Ik vermeld hier terloops nog dat na het Symposium van 1974 ook een Genootschap Belle van Zuylen/Isabelle de Charrière werd opgericht, dat ieder jaar in oktober op Slot Zuylen een bijeenkomst heeft waar lezingen en voordrachten over het werk van de schrijfster worden gehouden. Het Genootschap geeft ook jaarlijks voor de leden een bulletin uit waarin artikelen, samenvattingen van de lezingen, nieuwe gegevens e.d. worden gepubliceerd. Het heet Lettre de Zuylen et du Pontet, sinds vorig jaar ook in Zwitserland een Association Isabelle de Charrière werd gesticht en de beide genootschappen samenwerken.
In 1979, na ruim vier jaar, verscheen het eerste van de tien delen, deel 1 van de Correspondance.

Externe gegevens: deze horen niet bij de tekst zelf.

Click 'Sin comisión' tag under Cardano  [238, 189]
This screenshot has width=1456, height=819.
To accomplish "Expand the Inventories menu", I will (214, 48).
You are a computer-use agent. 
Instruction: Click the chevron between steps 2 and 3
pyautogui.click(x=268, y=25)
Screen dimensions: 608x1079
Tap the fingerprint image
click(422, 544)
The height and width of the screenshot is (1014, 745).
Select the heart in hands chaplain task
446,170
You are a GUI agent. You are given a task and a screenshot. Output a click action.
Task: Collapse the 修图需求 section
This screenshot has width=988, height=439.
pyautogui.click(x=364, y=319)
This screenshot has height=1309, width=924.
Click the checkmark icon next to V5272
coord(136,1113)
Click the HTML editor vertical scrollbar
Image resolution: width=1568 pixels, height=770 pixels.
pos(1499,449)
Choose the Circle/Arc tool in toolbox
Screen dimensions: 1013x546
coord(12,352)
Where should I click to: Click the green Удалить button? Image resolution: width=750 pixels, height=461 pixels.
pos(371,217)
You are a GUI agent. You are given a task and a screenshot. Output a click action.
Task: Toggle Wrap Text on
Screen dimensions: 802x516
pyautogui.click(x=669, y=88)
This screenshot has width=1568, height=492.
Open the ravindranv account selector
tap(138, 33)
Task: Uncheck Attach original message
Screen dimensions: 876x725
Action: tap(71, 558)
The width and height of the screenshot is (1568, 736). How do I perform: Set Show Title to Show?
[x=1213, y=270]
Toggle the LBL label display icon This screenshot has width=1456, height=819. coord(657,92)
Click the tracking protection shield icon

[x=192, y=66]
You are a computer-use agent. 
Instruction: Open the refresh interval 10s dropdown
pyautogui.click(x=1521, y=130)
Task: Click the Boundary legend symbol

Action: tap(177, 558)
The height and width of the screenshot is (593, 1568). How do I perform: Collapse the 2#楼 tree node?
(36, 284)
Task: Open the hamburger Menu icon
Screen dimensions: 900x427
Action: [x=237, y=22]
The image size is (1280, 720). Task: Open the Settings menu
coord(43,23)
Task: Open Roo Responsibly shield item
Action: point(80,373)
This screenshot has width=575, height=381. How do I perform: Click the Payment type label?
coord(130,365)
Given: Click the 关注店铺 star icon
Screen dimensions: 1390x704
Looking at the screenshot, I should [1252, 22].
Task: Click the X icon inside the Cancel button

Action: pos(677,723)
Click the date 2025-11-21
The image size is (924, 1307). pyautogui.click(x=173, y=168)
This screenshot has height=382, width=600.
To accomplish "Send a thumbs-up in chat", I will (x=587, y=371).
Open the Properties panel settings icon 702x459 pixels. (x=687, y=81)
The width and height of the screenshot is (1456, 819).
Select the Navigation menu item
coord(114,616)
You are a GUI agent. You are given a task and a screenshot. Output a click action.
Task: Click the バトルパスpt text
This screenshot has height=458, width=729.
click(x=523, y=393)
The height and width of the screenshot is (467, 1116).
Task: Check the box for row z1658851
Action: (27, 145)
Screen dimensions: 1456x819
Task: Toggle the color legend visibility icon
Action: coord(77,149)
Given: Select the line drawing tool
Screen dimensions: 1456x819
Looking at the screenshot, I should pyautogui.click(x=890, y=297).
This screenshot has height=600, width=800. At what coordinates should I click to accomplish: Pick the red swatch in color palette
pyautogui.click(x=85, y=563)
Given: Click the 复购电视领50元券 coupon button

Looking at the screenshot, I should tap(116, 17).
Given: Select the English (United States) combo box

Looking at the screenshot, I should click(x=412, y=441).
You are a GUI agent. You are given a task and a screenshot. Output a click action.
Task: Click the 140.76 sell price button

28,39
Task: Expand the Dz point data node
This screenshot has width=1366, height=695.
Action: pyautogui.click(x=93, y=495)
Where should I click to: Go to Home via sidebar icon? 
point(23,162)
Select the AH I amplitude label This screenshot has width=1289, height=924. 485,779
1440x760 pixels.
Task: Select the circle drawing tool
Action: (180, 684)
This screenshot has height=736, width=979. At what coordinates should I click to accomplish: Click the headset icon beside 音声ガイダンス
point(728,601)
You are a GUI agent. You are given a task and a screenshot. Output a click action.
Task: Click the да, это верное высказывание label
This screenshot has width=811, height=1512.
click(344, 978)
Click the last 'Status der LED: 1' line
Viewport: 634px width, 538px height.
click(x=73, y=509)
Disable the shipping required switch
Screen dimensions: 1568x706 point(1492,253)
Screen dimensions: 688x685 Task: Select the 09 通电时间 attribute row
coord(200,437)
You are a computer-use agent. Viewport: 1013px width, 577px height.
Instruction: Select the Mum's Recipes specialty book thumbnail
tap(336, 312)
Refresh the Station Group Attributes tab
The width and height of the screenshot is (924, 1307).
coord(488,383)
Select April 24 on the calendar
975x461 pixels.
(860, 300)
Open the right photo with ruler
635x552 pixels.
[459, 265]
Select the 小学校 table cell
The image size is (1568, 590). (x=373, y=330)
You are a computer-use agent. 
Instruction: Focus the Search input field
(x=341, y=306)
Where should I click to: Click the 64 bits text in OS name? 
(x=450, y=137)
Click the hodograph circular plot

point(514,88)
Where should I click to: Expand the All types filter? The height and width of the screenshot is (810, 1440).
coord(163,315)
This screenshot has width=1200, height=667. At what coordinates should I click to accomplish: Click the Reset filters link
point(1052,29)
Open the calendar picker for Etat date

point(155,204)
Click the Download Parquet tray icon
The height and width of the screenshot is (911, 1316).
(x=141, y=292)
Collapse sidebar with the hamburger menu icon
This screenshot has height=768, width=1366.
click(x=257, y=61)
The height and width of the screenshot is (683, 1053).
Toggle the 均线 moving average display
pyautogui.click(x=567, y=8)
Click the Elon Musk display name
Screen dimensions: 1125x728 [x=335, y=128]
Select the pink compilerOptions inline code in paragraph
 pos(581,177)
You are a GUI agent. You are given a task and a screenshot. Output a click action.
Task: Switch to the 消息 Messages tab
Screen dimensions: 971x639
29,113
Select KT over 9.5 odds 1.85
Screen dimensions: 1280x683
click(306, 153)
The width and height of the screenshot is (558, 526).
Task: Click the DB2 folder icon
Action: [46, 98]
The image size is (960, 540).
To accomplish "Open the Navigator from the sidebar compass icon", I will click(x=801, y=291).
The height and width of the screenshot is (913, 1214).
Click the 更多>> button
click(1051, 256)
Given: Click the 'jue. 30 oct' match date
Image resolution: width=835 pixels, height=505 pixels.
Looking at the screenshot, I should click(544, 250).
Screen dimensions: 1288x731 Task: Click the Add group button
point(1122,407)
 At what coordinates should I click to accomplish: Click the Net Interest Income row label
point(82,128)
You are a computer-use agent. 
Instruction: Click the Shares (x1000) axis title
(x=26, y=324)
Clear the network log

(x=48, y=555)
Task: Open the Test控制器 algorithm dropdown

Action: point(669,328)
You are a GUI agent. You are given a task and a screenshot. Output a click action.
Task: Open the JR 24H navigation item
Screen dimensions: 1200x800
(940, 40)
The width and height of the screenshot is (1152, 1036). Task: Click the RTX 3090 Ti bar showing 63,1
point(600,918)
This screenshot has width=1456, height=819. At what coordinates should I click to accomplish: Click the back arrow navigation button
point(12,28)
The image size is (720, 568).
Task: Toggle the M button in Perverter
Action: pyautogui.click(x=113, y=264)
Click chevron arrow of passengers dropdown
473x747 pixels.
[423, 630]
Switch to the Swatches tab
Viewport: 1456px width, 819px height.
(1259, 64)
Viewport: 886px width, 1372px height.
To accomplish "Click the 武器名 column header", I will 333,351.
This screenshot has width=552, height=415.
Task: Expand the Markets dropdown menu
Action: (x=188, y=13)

In de tussenliggende jaren werden de handschriften gecopieerd, uitgetypt, gecontroleerd, aan de redacteuren rondgestuurd, bestudeerd, becommentarieerd en werd ook veel tijd besteed aan vaak zeer emotionele redactievergaderingen, steeds van meerdere dagen, waarin overeenstemming moest worden bereikt over de manier waarop de uitgave zou worden gemaakt. Twee zaken stonden daarbij vanaf het begin vast: de editie zou volledig zijn, en zij zou wetenschappelijk verantwoord wezen. Maar geen van die twee zaken is simpel. De volledigheid is uiteraard afhankelijk van wat men kan achterhalen, zelfs van de bereidwilligheid van eventuele bezitters van handschriften om ze beschikbaar te stellen. Het kan voorkomen – en het is voorgekomen – dat manuscripten en/of brieven onachterhaalbaar blijven waarvan zeker is dat zij bestaan, of tenminste bestaan hébben. Het kan ook voorkomen – en dat is de vorige week nog gebeurd – dat er plotseling nieuwe brieven en zelfs tektsten worden ontdekt op een moment waarop zij niet meer op hun chronologische plaats kunnen worden ingevoegd. Dat moet dan in een appendix, maar beter zo dan niet.
De wetenschappelijkheid van een uitgave is een probleem op zich. Daar houdt zich zelfs een afzonderlijke wetenschap mee bezig, de textologie. Desondanks zijn er diverse methoden van tekst-uitgaven en diverse graden van wetenschappelijkheid. De opzet van uitgever en redactie een editie te
maken voor een ruimer publiek dan alleen specialisten moest in dit geval met een aanzienlijke graad van wetenschappelijke verantwoording worden gecombineerd. Waarom? Om de voor de hand liggende reden dat er nooit eerder een wetenschappelijk verantwoorde tekst-kritische editie van enig werk van Belle is gemaakt en er in haar tijd ongeautoriseerde teksten zijn verschenen, en vooral omdat een zeer groot gedeelte (met inbegrip van de brieven zeker meer dan de helft) zelfs nooit eerder in druk verschenen is. Onder die omstandigheden zou het onvergeeflijk zijn geweest deze unieke kans niet aan te grijpen voor een editie die voor alles, het bekende en het onbekende, volstrekt betrouwbare teksten geeft, gebaseerd op de handschriften voorzover aanwezig, op de na grondig onderzoek meest betrouwbare druk waar dat niet het geval is. Dat brengt mee dat de varianten worden gegeven, dat de oorspronkelijke spelling en de interpunctie, waar zij afwijken van de nu gangbare, worden gerespecteerd, dat elk document wordt beschreven en iedere ingreep van een tekstverzorger toegelicht en verantwoord. Dat gebeurt in het eerste deel van een tweeledig kritisch apparaat, ‘établissement du texte’ genaamd, dat verder de vindplaatsen geeft, de vermelding van een eventuele eerste publikatie; dat toevoegingen, doorhalingen, verbeteringen e.d. signaleert, aangeeft waar de lezing twijfelachtig is of zelfs onmogelijk, waar woorden zijn herhaald of vergeten, enzovoorts. Het tweede gedeelte, ‘commentaire’ geheten, verantwoordt de datering, geeft algemene toelichtingen op de inhoud en annoteert personen, plaatsen, toestanden, citaten, gebeurtenissen, kortom alles wat voor een goed begrip onmisbaar wordt geacht.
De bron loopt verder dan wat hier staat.